In particular, HIV-positive individuals with psychotic symptoms exhibit significantly higher levels of CSF kynurenic acid than their counterparts without psychiatric manifestations [303]. Moreover, increased concentrations of kynurenic acid in cerebrospinal fluid have also been documented in schizophrenia, with the antagonistic action of kynurenic acid on NMDA receptors and α7-nicotinic acetylcholine receptors implicated in both psychotic and cognitive symptoms [302,303]. Additionally, other studies also indicate elevated kynurenic acid production in cultured fibroblasts of patients with bipolar disorder and schizophrenia, suggesting systemic dysregulation of kynurenine pathway [304]. Astrocytosis overactivation in schizophrenia likely contributes to this accumulation of kynurenic acid, potentially exacerbating the hypofunction of the NMDA receptor, a hallmark of the disorder. In addition, studies have hypothesised that early postnatal elevations in quinolinic acid due to viral infections can precipitate the development of schizophrenia in the adolescent or young adult period. In HIV-infected individuals, concentrations of quinolinic acid in the CSF can be elevated up to 300 times, although zidovudine treatment significantly reduces these levels and correlates with neurological improvement. Similarly, HIV-positive children demonstrate a four-fold increase in quinolinic acid levels, which normalises with zidovudine therapy. These elevations are believed to originate from immune-activated cells responding to systemic viral invasion [302].
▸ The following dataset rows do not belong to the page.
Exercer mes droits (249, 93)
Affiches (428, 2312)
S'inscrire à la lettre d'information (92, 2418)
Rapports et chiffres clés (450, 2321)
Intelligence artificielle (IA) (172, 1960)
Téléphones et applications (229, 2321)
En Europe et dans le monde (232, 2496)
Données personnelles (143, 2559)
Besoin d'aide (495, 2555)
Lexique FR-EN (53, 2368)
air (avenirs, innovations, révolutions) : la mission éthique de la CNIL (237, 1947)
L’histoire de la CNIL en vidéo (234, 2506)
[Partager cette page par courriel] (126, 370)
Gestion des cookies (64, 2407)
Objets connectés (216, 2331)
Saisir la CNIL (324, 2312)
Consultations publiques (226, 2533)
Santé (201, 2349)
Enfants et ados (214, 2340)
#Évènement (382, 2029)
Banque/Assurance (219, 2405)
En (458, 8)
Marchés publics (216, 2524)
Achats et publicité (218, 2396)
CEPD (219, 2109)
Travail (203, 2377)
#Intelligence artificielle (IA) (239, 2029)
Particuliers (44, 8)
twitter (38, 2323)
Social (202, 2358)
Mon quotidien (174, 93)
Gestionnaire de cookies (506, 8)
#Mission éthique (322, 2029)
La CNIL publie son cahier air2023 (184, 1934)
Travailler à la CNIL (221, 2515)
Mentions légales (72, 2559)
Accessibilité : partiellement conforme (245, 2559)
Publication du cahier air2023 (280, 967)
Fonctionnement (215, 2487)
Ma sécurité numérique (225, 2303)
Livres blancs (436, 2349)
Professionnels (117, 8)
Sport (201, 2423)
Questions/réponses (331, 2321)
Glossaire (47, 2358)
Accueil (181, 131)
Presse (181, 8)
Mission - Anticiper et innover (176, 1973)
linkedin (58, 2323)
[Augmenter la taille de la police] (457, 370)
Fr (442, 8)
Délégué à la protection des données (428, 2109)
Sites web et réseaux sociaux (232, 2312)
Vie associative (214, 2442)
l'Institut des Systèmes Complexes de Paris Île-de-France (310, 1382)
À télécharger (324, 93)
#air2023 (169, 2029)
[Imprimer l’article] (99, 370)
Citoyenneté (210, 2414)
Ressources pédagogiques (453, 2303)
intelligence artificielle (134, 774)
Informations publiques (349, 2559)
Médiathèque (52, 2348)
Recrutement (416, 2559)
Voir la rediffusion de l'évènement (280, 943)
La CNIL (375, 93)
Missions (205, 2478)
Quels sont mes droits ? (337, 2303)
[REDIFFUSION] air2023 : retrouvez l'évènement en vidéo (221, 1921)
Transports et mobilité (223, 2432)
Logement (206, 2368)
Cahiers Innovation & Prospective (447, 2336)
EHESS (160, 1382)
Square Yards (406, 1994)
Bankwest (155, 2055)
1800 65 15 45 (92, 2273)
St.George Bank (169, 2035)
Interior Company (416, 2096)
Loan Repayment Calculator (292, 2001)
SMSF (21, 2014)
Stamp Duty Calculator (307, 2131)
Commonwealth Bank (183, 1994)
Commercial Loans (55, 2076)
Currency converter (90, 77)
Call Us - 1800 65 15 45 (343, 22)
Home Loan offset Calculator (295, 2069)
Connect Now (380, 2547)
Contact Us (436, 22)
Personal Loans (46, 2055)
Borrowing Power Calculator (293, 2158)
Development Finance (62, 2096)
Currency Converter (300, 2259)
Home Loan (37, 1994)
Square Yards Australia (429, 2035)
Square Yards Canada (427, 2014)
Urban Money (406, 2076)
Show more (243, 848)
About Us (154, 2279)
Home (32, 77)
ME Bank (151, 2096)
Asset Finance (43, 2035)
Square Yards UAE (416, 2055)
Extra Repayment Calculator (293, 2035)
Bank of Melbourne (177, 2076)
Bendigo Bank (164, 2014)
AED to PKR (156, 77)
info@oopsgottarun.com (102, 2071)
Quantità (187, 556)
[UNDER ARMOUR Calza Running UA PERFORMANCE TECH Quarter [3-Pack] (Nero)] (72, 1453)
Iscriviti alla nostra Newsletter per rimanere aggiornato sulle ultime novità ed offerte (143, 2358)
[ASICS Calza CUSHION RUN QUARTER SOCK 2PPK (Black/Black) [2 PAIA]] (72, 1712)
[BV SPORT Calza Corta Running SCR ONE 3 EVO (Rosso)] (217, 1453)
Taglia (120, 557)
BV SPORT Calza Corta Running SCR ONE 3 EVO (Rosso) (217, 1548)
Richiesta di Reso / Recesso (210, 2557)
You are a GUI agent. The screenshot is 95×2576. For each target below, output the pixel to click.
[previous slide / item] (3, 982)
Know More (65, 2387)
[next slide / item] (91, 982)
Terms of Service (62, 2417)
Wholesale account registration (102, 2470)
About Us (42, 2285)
Finally, serotonin depletion in AIDS patients, linked to HIV-induced depletion of tryptophan through upregulation of selenoenzyme glutathione peroxidase, can contribute to neuropsychiatric manifestations, including psychosis. This serotonergic deficiency provides another plausible biochemical pathway through which HIV infection can exacerbate or precipitate schizophrenia-spectrum conditions [305]. It is known that HIV-induced serotonin depletion and oxidative stress (via indoleamine 2,3-dioxygenase activation and glutathione peroxidase dysfunction) contribute to psychosis by disrupting glutamatergic and dopaminergic signalling. Therefore, targeting the kynurenine pathway, antioxidant defences, and NMDA receptors may mitigate these effects [294].
However, studies using polymerase chain reaction methods to detect HIV nucleic acids in patients with schizophrenia have produced inconclusive associations between HIV infection and schizophrenia [306].
Meanwhile, recent investigations employing Virobiome-Seq, a new viral metagenomic sequencing approach, have identified HIV-1 genetic material in peripheral blood mononuclear cells, plasma, and faecal specimens from subjects with mental disorders. This technique also discovered numerous uncharacterized circular RNA viruses, though their origins remain ambiguous. These findings underscore the incomplete nature of current virome cataloguing and highlight the potential of Virobiome-Seq to elucidate complex interactions between viruses and psychiatric disorder [125].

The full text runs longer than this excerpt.